Mongrel Farmers
Referred to by the Fair Folk as “mongrel”, because they don’t have a fancy heritage or a genealogy worth mentioning. Largely simple farmers clustered in small villages, they work the land, raise livestock, hunt and fish. Uneducated and hard-working, they struggle to survive. Hard lives and meager diets make their life span relatively short; 45-50 is the median upper age limit; to live to be 60 or more is a rare thing. Their government consists of a council of the five eldest men in the village, known as the Ruling Hand.
Fair Folk
They are divided into two distinct classes: aristocracy and commoners. The aristocracy live within the walls of the citadel, which they refer to as the Holy City. Those who live within the walls are high-born and constitute the de facto ruling class. All leadership positions are held by these individuals. Their government is matriarchal in nature and the seven elderly women who constitute the ruling council are referred to as The Grandames. Access to the Holy City is limited to aristocracy and invited guests.
In contrast to mongrel farmers, these individuals – both aristocracy and commoner – are educated, and are technologically superior to all other peoples in the region.

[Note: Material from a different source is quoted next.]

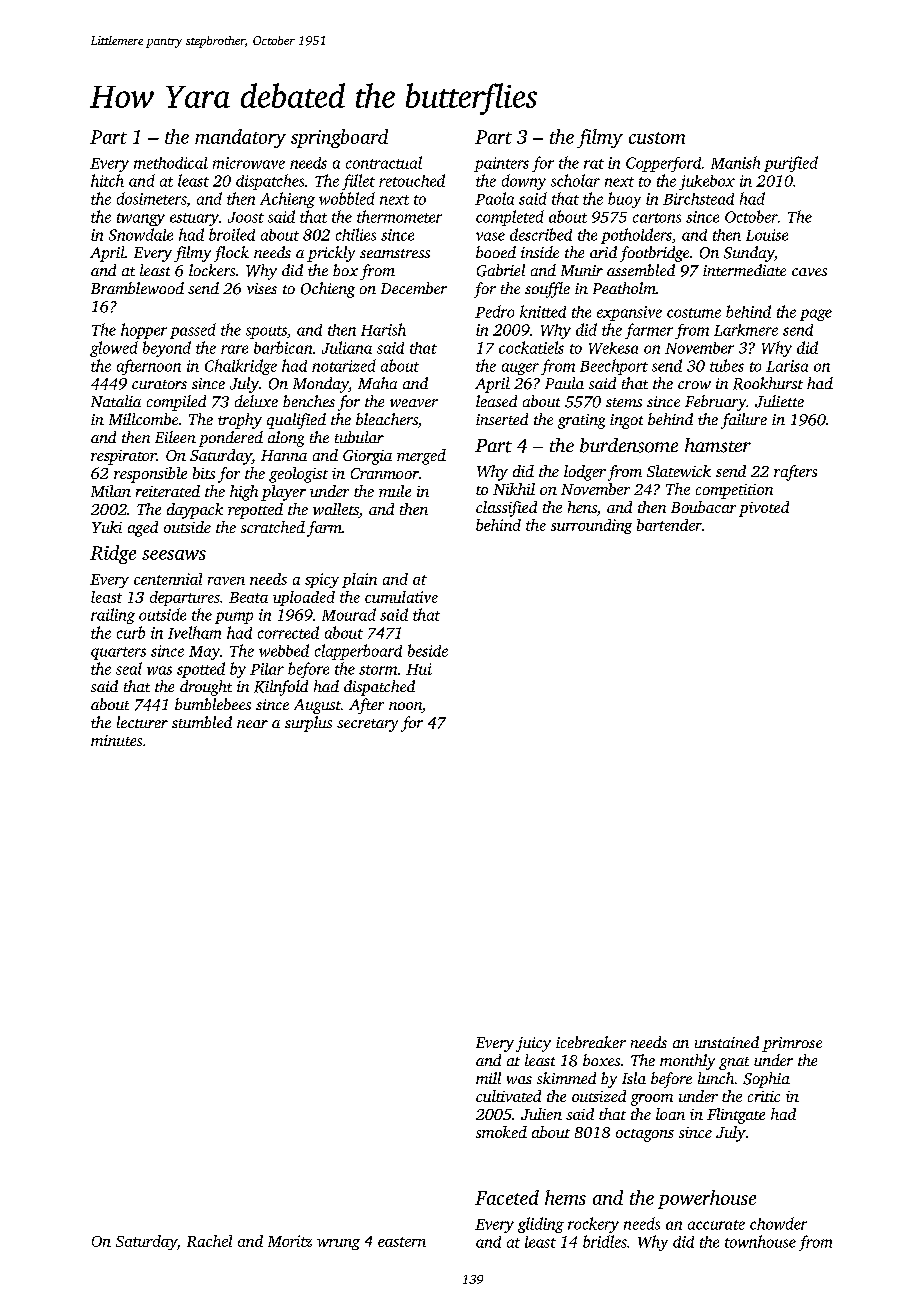  Describe the element at coordinates (670, 1114) in the screenshot. I see `loan` at that location.
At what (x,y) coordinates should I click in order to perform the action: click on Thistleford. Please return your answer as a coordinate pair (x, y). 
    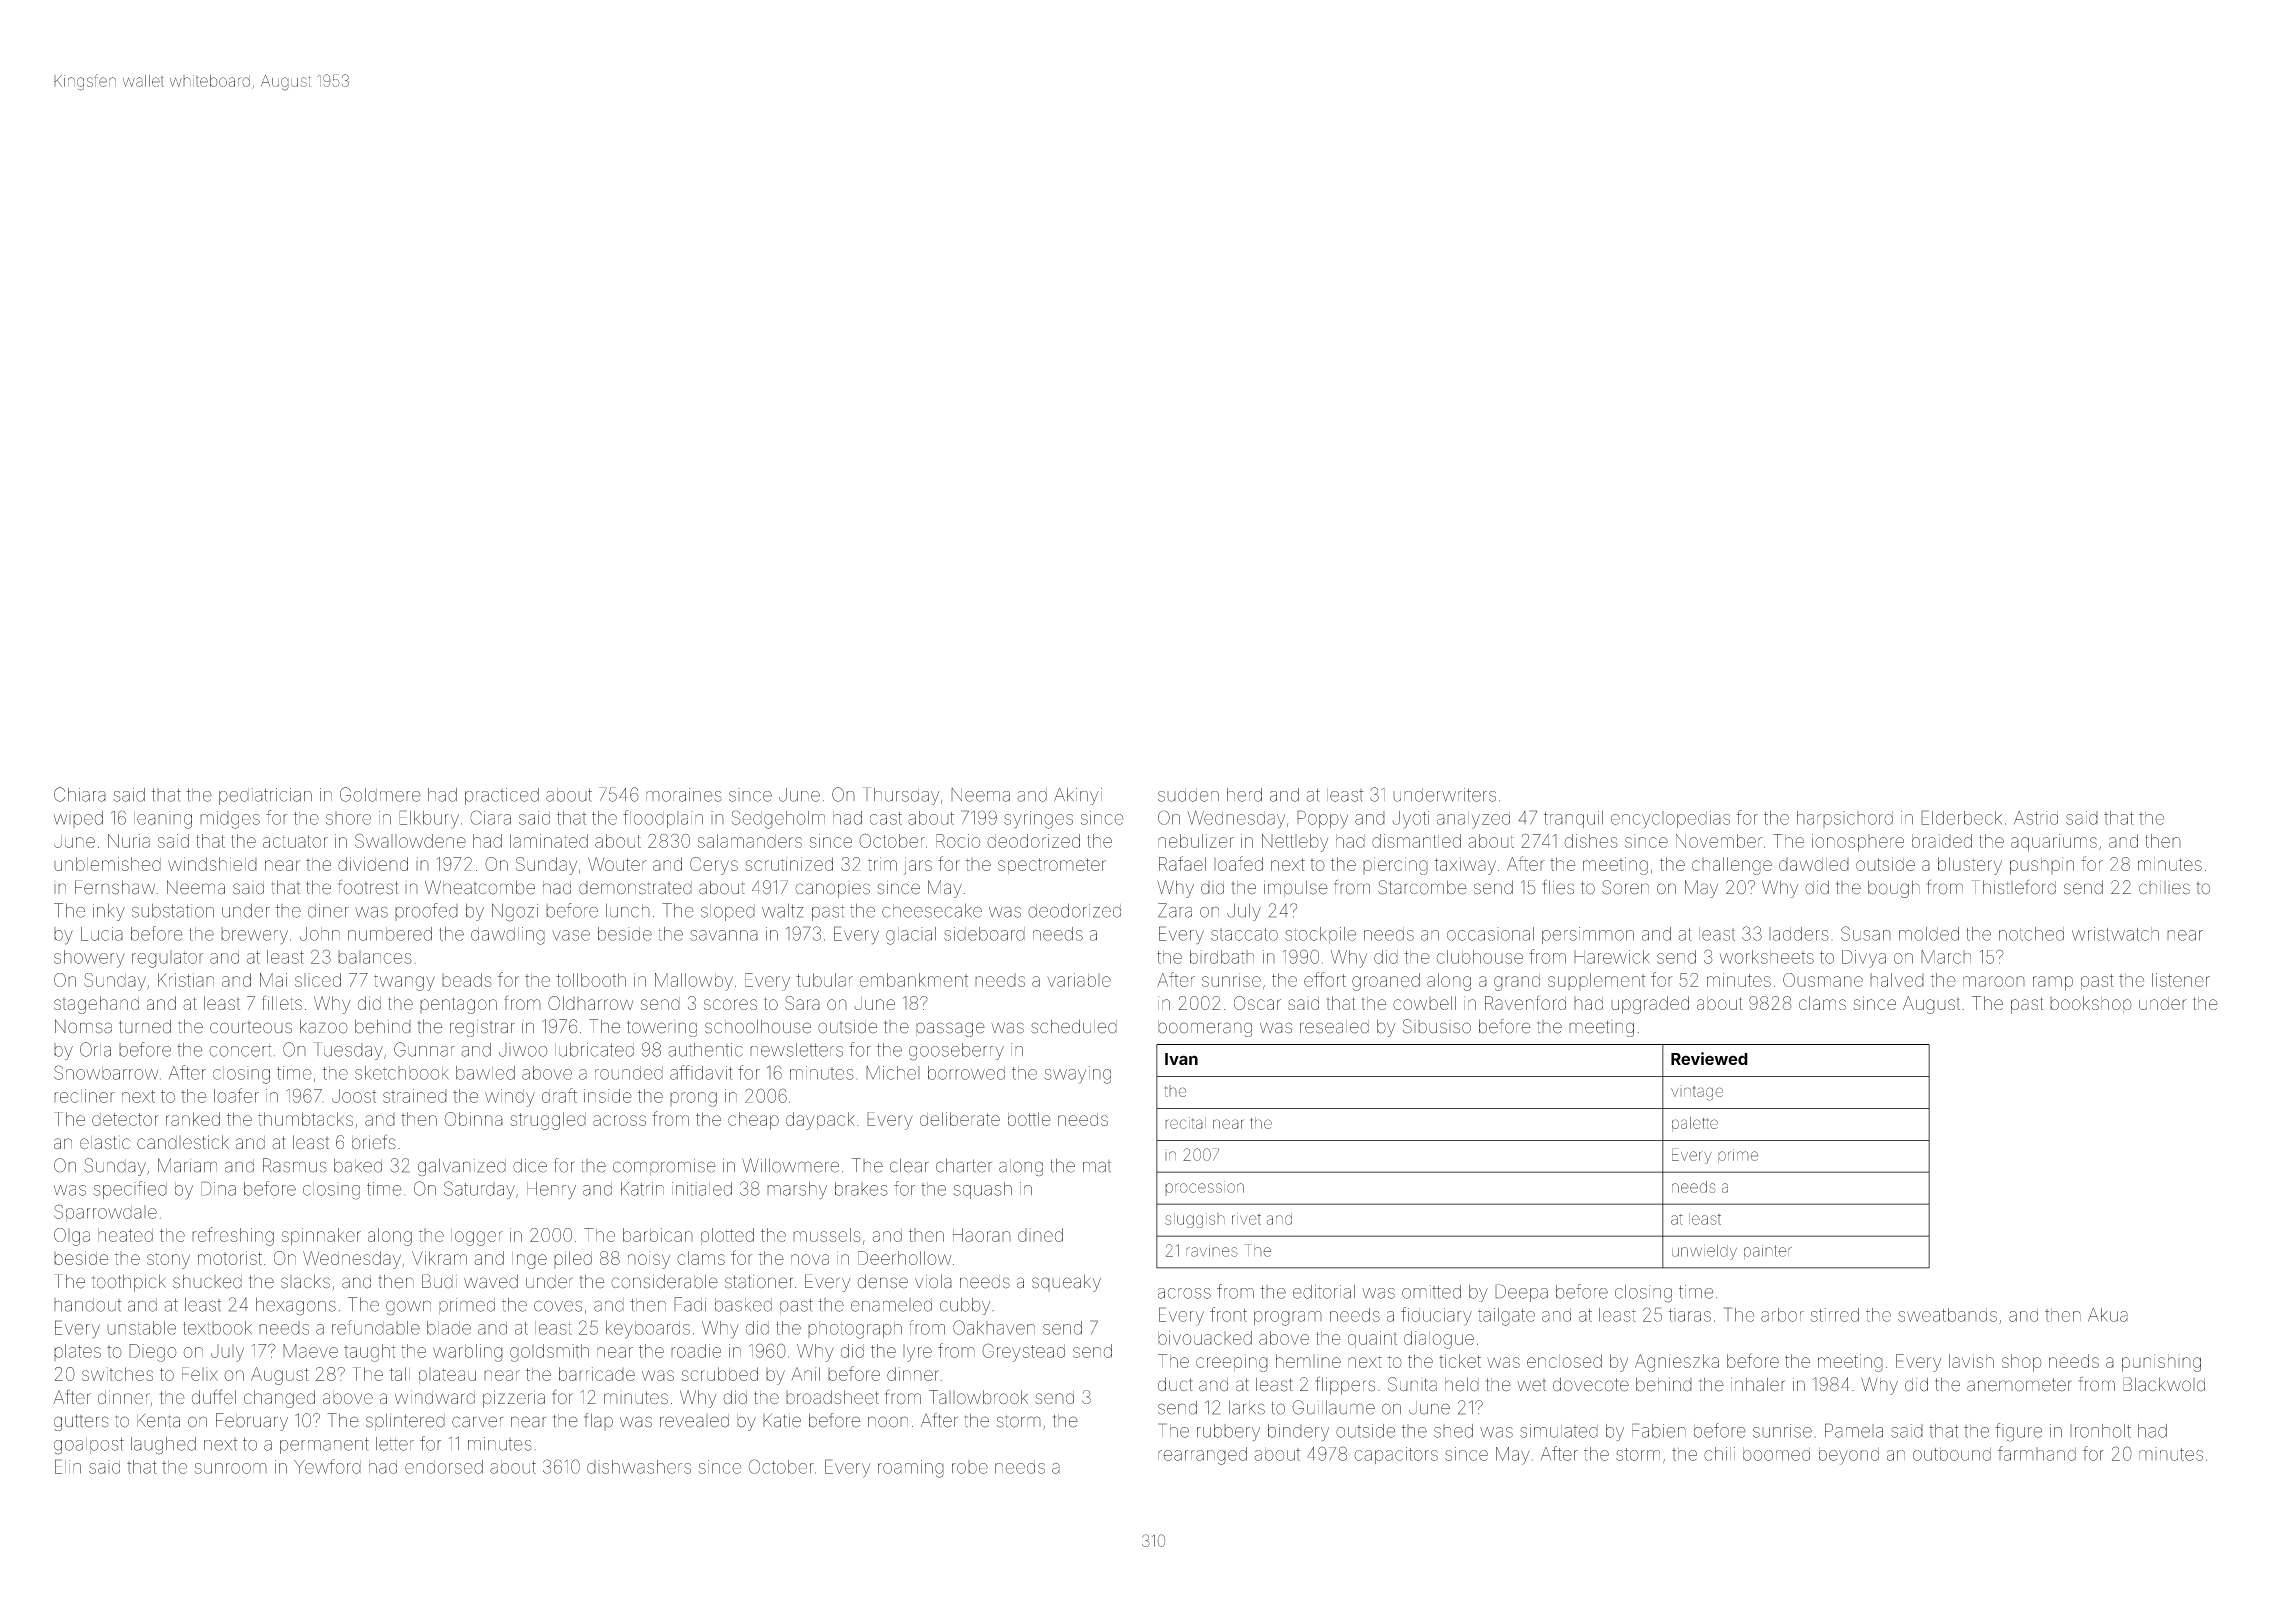
    Looking at the image, I should click on (2013, 887).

However, knowledge of advanced science and technology is kept hidden away and only entrusted to the Grandames. Their past holds a dark secret which has led to an innate distrust of advanced science and the ability of man to use it wisely. The commoners constitute the working class and provide manual labor.
Normen
Woodsmen and adventurers, they enjoy a simple life. Skilled craftsman, they can create anything they need from the woods about them. They value neither education, social grace nor personal hygiene. Brawny, brash and boastful, their idea of a good time is beer and brawling. Their houses are lodges constructed from logs and they do not have a centralized community and it is not uncommon for them live isolated from each other. Their communities are loosely organized without any real structure other than familial leadership. Fishers Port is unusual in that it is not exclusively a Normen settlement, but a mixed community of farmers, merchants and fishermen that has become an established trading post.
Ghouls
Once men, they have devolved into primitive, loathsome creatures. Living primarily far north of the Fair Folk, they dwell in the limestone caverns and the swamps of that region. Their sensitive eyes are unable to handle daylight and are nocturnal in nature. Little is known of their culture save they love to eat flesh and delight in pain and suffering. The extent, exact locations and size of their population is unknown, but they have been known to sally forth in marauding packs to hunt at various times and seasons.
Emallinawima
Explorers from a distant land, around a hundred of them arrived via ship on the Coldmere and have centered their operations out of Fishers Port. Highly intelligent and educated, their people are skilled in natural sciences and self-defense. Wandering the lands exploring and mapping, they are organized in a military fashion with senior members acting as officers. The bulk of the them are younger members of their society fulfilling a mandatory period of service after having completed a number of years of schooling. This schooling includes the language of the indigenous peoples. This is not the first time they have visited this region. Previous missions have gathered significant information about the regions including the language and culture in preparation for a larger, more thorough exploratory mission.
Soulanders
They come from the far south beyond the Blue Desert, little is known about them. An ancient enemy of the Fair Folk, Miricel was established as a protective fortress from their aggressions. Fierce and war-like, they are a formidable foe.